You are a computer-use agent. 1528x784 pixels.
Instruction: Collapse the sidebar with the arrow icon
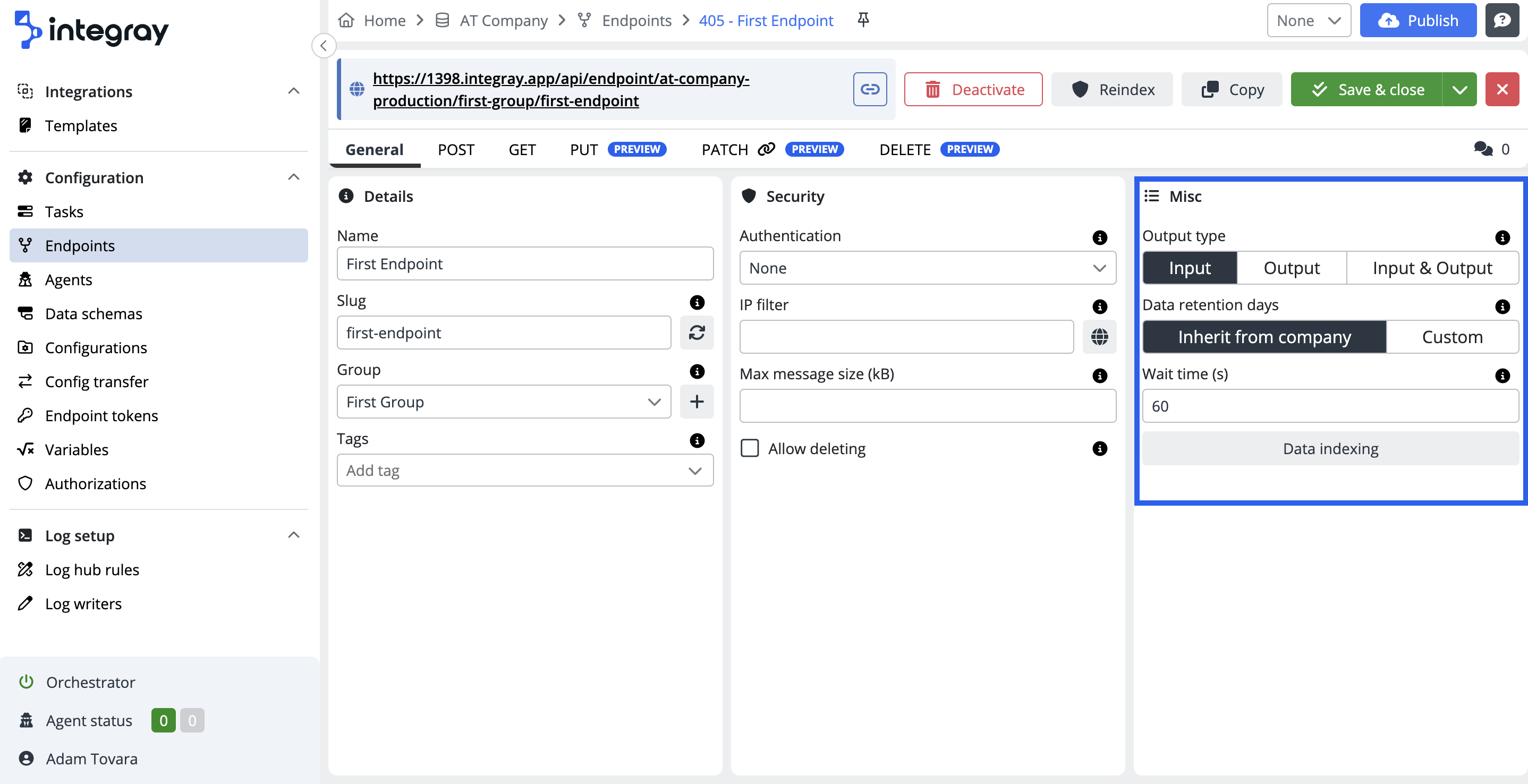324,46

==

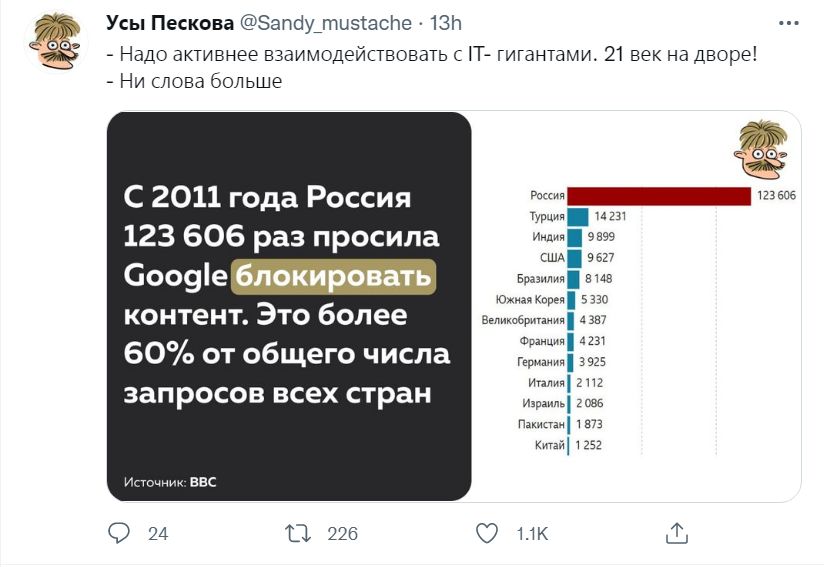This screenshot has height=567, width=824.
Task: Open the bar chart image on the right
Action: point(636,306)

---

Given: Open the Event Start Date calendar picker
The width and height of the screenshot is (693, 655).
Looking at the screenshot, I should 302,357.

Task description:
Echo back every line of the records from the line containing "Given: Open the" through the line containing "Looking at the screenshot, I should 302,357.", with both of those lines included.

Output below:
Given: Open the Event Start Date calendar picker
The width and height of the screenshot is (693, 655).
Looking at the screenshot, I should 302,357.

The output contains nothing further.